It can be understood that the line of the area is converted into the area, so as to obtain a pixel area corresponding to the area center line, the line area representing the transverse width of each magnet block can be obtained by subtracting the magnet gap area from the pixel area, and the extra extremely short line area possibly caused by the excessive gap contour is screened out, so that the relatively accurate magnet block area and the relatively accurate magnet gap area are finally obtained.

In a specific implementation, considering the situation that the magnet gap is too small to cause only one contour line, the contours without adjacent contour lines are screened out, and slightly expand by one or two pixels, a designated magnet gap area is obtained under the condition that the measurement of a magnet ring to be detected is not seriously influenced, and the newly obtained magnet gap area is subtracted by the pixel area, so that the magnet block area with the correct number can be obtained.

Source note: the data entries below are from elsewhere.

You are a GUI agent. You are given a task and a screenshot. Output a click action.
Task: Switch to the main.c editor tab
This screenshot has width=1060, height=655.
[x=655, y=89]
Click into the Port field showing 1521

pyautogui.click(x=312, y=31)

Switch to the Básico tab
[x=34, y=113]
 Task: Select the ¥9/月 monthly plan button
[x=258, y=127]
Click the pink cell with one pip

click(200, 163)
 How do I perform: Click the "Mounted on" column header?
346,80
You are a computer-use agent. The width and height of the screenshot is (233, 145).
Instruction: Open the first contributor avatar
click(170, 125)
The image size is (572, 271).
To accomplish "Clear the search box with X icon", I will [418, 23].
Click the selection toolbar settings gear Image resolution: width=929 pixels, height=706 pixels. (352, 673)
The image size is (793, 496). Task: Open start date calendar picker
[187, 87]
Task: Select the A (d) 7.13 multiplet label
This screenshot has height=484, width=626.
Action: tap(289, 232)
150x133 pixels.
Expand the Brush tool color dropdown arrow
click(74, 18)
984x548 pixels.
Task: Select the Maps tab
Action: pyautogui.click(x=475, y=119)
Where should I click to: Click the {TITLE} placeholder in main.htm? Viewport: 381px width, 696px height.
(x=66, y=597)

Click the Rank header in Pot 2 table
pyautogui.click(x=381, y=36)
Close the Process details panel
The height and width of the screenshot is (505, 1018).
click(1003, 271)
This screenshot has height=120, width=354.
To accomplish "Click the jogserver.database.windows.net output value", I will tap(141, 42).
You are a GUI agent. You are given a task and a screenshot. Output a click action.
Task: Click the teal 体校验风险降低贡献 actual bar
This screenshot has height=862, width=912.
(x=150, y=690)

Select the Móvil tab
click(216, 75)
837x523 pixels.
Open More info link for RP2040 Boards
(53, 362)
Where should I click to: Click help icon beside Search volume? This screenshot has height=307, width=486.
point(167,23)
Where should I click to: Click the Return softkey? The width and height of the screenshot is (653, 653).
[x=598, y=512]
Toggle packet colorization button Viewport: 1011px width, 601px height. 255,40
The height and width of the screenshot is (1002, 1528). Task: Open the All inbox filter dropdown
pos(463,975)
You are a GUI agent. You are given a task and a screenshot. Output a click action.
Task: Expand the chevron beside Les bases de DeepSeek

It should be noted that, considering that there is no magnet gap at two ends of the magnet ring to be detected, the longitudinal boundary extraction of the two ends of the magnet ring to be detected may be not obvious, so as to cause extraction omission, firstly, rectangular closed operation is performed on the region where the magnet ring to be detected is located, where the third conversion image is obtained according to blob analysis, so that the region where the magnet ring to be detected is located is more complete, the influence of the magnet gap region is eliminated, the pixel region is used to subtract the magnet gap region, so as to obtain a remaining region except the processed magnet gap region on the pixel region, if the width of the remaining region is greater than the transverse width of the magnet block to be measured, in the remaining region of the pixel region, the longitudinal boundary corresponding to the contour line of the magnet block at the two ends of the magnet ring to be detected in the fourth contour line is used as a caliper, so as to obtain an accurate rectangular region, and the left and right edges of the rectangular region are the left longitudinal boundary of the magnet block at the leftmost side of the magnet ring to be detected.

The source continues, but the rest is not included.